A dedicated CT angiogram demonstrated multi-level intercostal arterial vascular supply. The mass displaced the left hilar vessels anteriorly with compressive atelectasis of the posterior left upper and lower lobes, and there was concern for inadequate surgical access for haemostasis (Figure 2).
Figure 2: Coronal and sagittal sections of the posterior mediastinal mass, with adjacent atelectasis. CT Angiogram demonstrating mass with deviation of aorta, and vascular supply.
Due to the risk of haemorrhage and difficulty mobilising such a large fixed mass, formal angiography and embolization was requested to coil feeding vessels. This demonstrated arterial supply to the Schwannoma from the left T6 and T7 intercostal arteries, which were then selectively embolised without complication (Figure 3).
Figure 3: (A) Angiography demonstrating intercostal arterial supply to Schwannoma at level T6, (B) Subsequent angiogram following the interval embolisation coil placed in T6 intercostal artery, (C) Angiography of T7 intercostal artery with feeding vessels to Schwannoma, (D) Angiography following angioembolisation of T7 intercostal artery with no demonstrated vascular supply to Schwannoma.
The patient then underwent a left posterolateral thoracotomy and resection. Findings included a large solid, grey, well-encapsulated mass with further nutrient vessels from intercostal arteries and the aorta. Due to the bulky nature of the tumour and adherence to surrounding structures, surrounding vessel ligation and mobilisation was eventually achieved with great difficulty, including tumour debulking and posterior rib dislocation. Two smaller masses were also resected. Exhaustive decortication was then performed for long-term haemorrhagic lung consolidation and compression, with excellent lung re-inflation.
Histopathology confirmed benign Schwannoma. The patient had no post-operative complications and did not require a blood transfusion. She was discharged home after eleven days. Her symptoms resolved and she was recurrence-free on CT surveillance at 12 month follow-up.

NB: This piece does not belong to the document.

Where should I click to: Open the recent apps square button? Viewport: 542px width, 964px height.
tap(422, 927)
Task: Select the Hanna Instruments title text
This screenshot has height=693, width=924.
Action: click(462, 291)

Mediastinal tumors are the most common cause of a posterior mediastinal mass . They develop from mediastinal peripheral nerves, sympathetic and parasympathetic ganglia, and embryonic neural tube remnants .

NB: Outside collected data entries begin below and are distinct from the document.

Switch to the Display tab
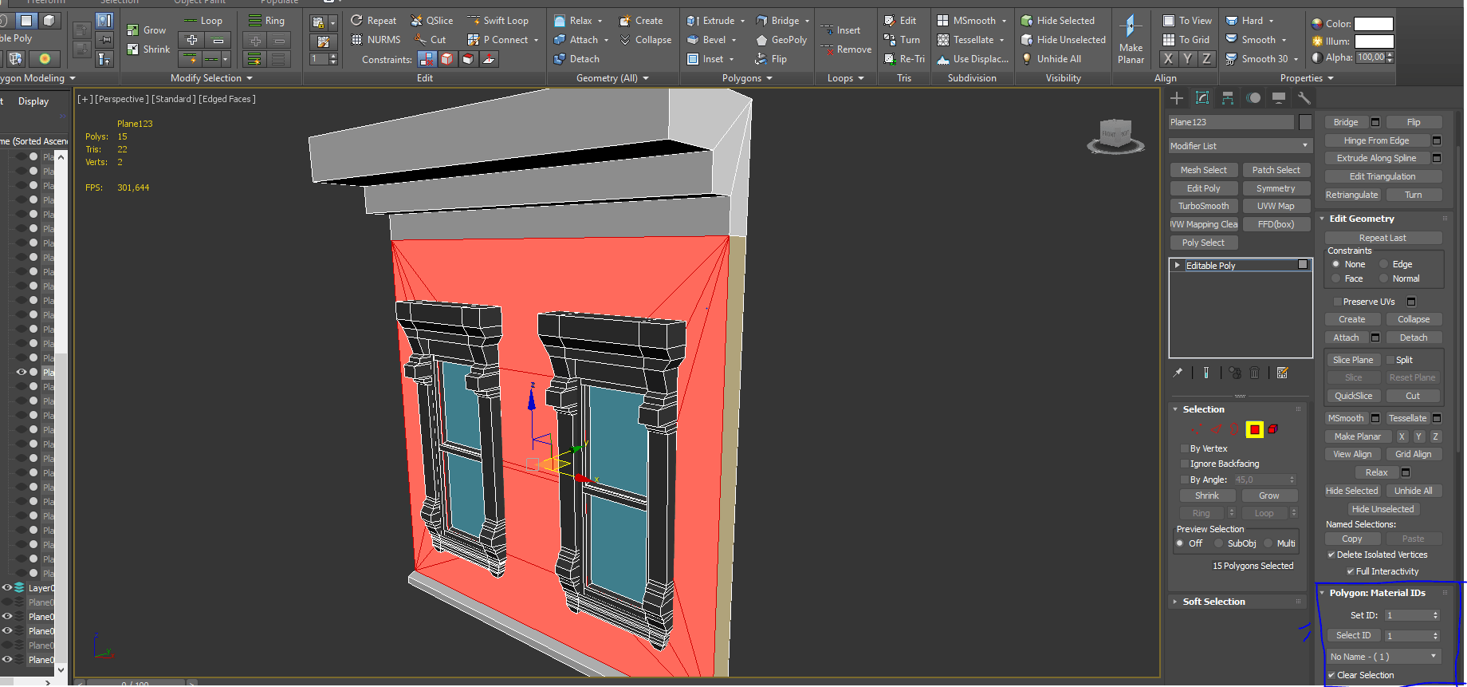The image size is (1467, 687). [x=33, y=101]
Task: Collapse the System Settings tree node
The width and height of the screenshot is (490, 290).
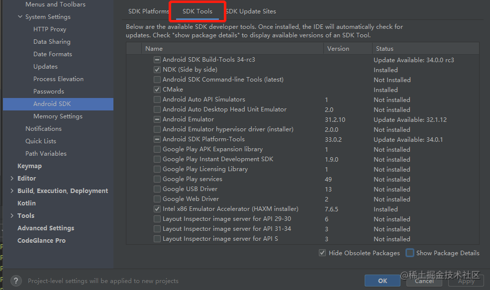Action: point(20,16)
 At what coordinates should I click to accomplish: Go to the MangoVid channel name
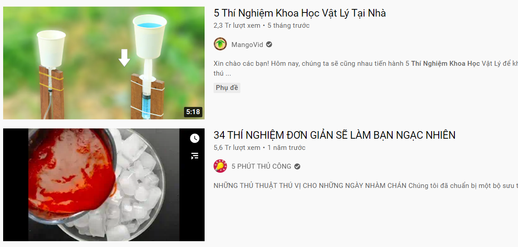(x=247, y=45)
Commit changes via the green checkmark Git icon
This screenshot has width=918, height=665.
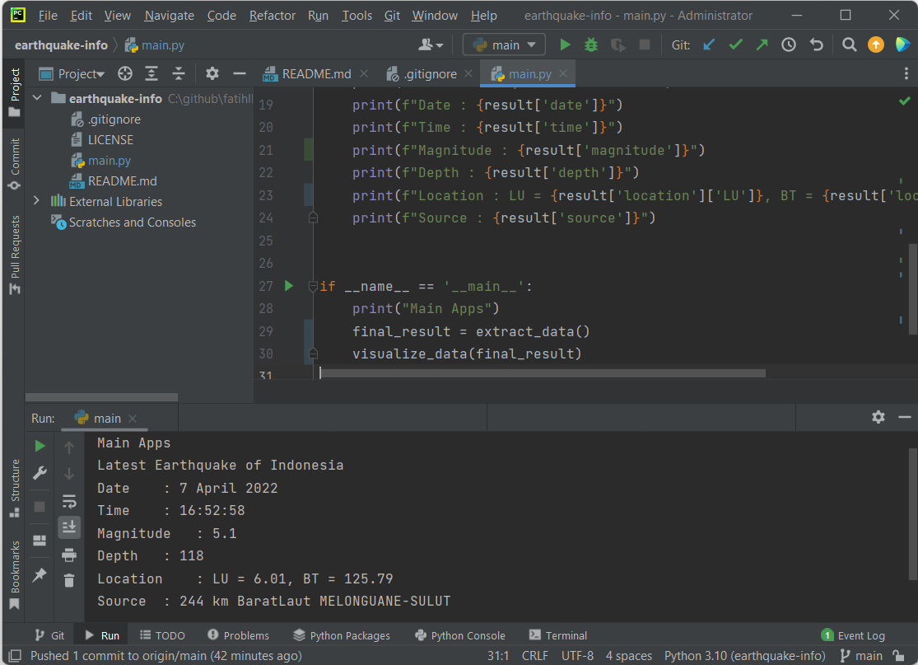[x=735, y=44]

Only recently has the use of elective pre-operative angiography and embolization been increasingly reported with the more routine use of interventional angiography. Historically, most of these procedures have been to delineate spinal vascular supply by identifying the artery of Adamkiewicz or to investigate potential neuroforaminal involvement, often in conjunction with a neurosurgical consultation and combined approach. It has become common practice to consider spinal angiography if the tumor is located near the site of the Adamkiewicz artery .

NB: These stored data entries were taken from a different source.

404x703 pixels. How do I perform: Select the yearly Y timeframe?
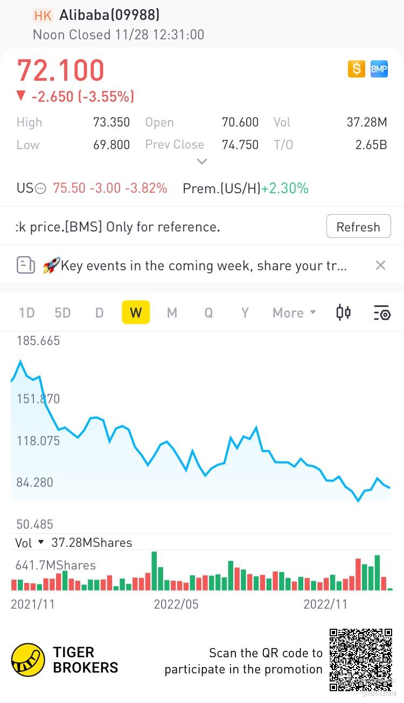click(x=245, y=313)
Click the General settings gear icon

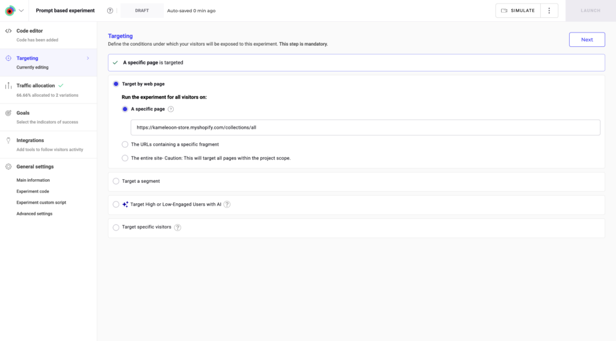coord(8,167)
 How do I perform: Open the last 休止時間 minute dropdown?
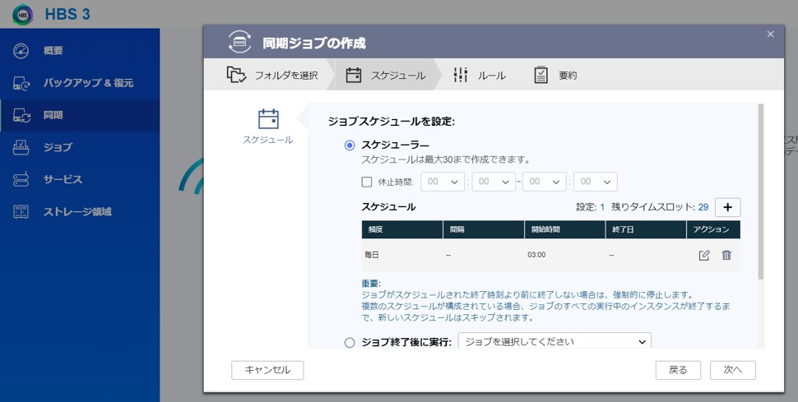[x=595, y=182]
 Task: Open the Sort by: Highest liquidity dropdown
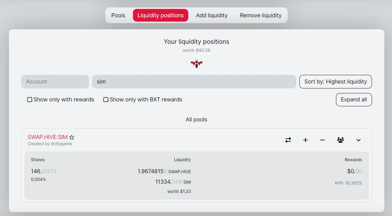[335, 82]
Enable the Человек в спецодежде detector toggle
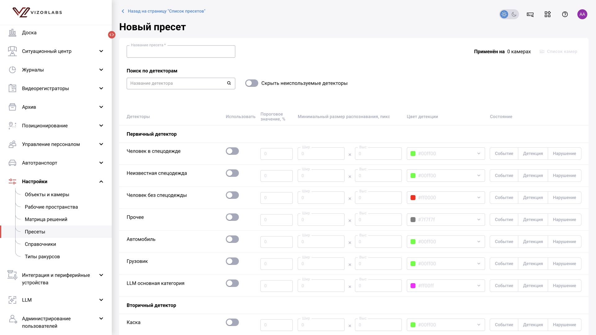This screenshot has height=335, width=596. tap(232, 151)
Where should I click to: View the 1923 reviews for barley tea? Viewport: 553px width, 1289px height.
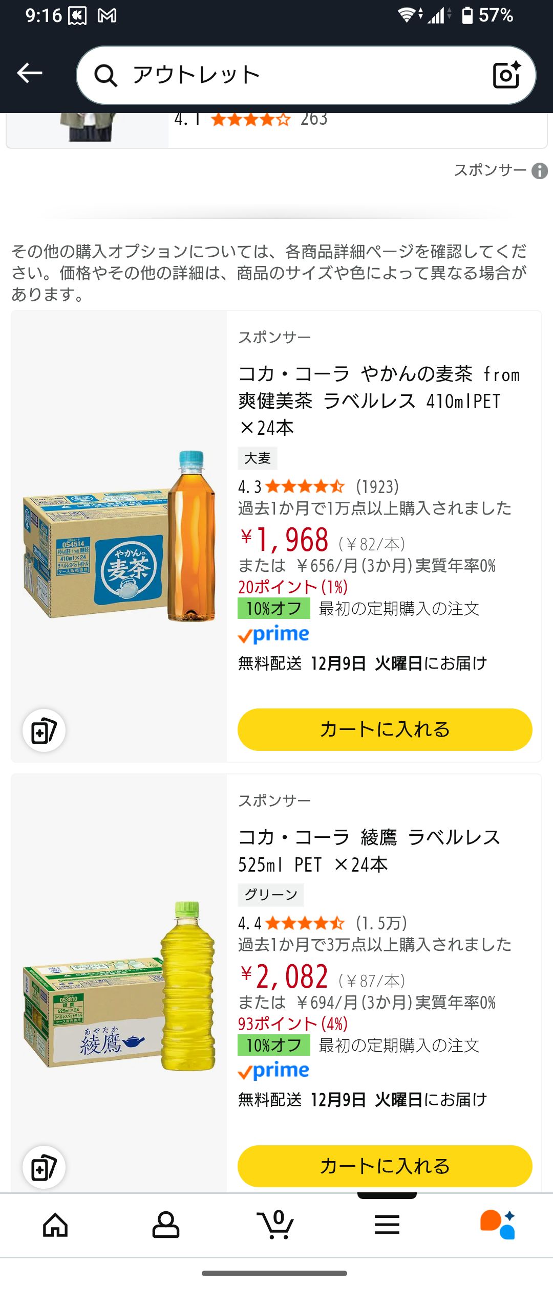(x=377, y=486)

Bleeding complications have been well-described for giant schwannomas, as incidental findings leading to diagnosis as well as intra-operative complications [1,2]. This has lead to VATS conversion to thoracotomy, increased morbidity or abandoned procedures due to blood loss [3,6]. Others also report debulking without complete resection due to poor exposure from ongoing nutrient vessel bleeding .
There has been increasing suggestion that a certain subset of patients would benefit from elective pre-operative angioembolization of large mediastinal tumors, however no indications or guidelines are defined. Surgical excision usually confers excellent survival and recurrence is uncommon, however without complete resection of the tumour, risk of recurrence is increased . Therefore, all attempts should be made to achieve complete excision, including hybrid haemostasis.
We present the case of successful elective preoperative angioembolization and subsequent uncomplicated resection of a giant posterior mediastinal mass. We suggest that pre-operative angiography +/- embolization should be considered in patients with a large mediastinal mass where concerns arise for major intraoperative blood loss due to vascular anatomy, difficulties with thoracic access and where completeness of tumour excision may be compromised by these factors.